*Directions*.
The lines below starting at the line containing "Instruction: Click the" and ending at the line containing "Select the yellow swatch in depth legend" are to be repeated exactly, with both ends kept and nothing else added.

*Data extracted from a collection*.
= Beginning of Section =

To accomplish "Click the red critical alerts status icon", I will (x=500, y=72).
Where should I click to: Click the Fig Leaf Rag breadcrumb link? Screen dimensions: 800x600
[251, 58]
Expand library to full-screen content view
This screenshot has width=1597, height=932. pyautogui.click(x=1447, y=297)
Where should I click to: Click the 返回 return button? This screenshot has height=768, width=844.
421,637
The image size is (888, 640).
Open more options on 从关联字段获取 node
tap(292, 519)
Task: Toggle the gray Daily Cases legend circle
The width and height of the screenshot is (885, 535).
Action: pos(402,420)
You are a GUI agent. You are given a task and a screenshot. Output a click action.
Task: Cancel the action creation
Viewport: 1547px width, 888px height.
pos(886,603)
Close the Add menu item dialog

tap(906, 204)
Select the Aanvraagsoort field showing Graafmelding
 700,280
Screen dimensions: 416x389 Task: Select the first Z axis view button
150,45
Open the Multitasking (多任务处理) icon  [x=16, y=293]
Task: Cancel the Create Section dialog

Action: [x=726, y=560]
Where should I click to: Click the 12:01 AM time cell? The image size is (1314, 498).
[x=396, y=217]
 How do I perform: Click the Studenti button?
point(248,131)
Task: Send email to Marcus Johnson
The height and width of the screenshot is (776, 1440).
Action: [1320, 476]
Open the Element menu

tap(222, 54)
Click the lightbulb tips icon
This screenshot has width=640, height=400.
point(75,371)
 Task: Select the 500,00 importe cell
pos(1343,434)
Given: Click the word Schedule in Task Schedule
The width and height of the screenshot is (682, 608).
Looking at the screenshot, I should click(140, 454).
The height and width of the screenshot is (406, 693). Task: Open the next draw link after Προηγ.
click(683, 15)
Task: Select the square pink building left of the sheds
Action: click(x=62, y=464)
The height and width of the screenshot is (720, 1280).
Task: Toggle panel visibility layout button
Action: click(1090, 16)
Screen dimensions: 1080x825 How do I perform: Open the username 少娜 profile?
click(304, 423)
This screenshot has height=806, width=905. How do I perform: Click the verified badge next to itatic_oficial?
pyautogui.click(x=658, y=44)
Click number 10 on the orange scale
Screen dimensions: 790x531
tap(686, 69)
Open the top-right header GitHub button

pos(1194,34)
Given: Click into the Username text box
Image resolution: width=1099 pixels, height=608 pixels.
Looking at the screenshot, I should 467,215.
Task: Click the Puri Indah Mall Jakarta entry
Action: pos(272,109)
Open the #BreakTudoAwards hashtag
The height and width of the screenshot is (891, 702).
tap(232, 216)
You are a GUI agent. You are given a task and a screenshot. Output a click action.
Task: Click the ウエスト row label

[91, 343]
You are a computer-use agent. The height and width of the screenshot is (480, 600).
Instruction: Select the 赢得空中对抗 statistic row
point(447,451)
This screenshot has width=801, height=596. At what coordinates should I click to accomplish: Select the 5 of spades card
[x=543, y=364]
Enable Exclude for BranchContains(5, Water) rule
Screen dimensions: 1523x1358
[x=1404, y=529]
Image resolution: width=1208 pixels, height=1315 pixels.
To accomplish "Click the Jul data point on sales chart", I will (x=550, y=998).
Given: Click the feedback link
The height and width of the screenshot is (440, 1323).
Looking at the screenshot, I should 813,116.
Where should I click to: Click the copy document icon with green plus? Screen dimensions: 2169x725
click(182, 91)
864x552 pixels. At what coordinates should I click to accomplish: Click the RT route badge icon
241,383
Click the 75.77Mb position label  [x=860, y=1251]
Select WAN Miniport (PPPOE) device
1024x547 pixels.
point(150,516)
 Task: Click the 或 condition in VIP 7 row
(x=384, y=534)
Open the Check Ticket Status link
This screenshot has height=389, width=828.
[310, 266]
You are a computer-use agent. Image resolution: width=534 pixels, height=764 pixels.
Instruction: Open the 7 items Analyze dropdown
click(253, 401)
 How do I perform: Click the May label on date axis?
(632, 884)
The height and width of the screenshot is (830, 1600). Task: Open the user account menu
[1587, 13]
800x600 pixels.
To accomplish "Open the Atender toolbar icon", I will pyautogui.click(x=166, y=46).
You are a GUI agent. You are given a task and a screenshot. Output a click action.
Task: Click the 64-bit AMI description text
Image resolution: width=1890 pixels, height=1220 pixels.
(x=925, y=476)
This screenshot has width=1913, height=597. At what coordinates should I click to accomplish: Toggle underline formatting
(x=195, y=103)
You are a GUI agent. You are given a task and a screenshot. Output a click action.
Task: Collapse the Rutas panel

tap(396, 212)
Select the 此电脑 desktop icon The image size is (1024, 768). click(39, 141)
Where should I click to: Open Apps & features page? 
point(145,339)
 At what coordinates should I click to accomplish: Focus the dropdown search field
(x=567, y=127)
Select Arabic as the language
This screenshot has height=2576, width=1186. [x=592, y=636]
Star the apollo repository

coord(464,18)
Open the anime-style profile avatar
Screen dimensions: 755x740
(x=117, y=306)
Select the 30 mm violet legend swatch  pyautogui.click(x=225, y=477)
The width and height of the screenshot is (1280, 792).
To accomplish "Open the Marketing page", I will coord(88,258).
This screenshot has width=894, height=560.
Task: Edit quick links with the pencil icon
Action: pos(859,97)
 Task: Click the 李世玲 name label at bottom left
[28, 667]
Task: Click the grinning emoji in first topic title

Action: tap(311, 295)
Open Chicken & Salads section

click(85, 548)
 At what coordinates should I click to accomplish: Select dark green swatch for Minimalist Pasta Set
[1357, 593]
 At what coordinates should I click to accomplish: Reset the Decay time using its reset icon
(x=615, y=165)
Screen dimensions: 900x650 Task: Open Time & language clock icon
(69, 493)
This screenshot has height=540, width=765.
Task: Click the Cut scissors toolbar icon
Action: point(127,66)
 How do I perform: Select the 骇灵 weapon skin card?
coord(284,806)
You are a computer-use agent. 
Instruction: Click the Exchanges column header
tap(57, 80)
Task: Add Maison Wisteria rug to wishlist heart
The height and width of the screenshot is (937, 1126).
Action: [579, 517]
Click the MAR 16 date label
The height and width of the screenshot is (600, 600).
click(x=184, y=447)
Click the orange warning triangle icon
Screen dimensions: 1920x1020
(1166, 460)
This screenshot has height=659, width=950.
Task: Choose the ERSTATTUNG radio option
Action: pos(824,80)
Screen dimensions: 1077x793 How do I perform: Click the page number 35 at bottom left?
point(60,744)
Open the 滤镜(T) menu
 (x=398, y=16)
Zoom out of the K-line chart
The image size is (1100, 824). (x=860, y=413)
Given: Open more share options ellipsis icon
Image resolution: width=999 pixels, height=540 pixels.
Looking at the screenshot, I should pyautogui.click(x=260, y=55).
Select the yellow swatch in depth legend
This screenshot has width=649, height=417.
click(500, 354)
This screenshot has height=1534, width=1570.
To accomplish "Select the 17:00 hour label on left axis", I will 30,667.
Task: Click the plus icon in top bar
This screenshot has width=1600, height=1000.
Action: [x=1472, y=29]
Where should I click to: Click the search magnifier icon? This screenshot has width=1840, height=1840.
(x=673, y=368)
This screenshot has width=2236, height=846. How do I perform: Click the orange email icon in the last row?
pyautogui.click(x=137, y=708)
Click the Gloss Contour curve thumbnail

= End of Section =

*Result of this exercise*.
Instruction: Click the Exchanges column header
tap(57, 80)
Task: Add Maison Wisteria rug to wishlist heart
The height and width of the screenshot is (937, 1126).
Action: [579, 517]
Click the MAR 16 date label
The height and width of the screenshot is (600, 600).
click(x=184, y=447)
Click the orange warning triangle icon
Screen dimensions: 1920x1020
(1166, 460)
This screenshot has height=659, width=950.
Task: Choose the ERSTATTUNG radio option
Action: pos(824,80)
Screen dimensions: 1077x793 How do I perform: Click the page number 35 at bottom left?
point(60,744)
Open the 滤镜(T) menu
 (x=398, y=16)
Zoom out of the K-line chart
The image size is (1100, 824). (x=860, y=413)
Given: Open more share options ellipsis icon
Image resolution: width=999 pixels, height=540 pixels.
Looking at the screenshot, I should pyautogui.click(x=260, y=55).
Select the yellow swatch in depth legend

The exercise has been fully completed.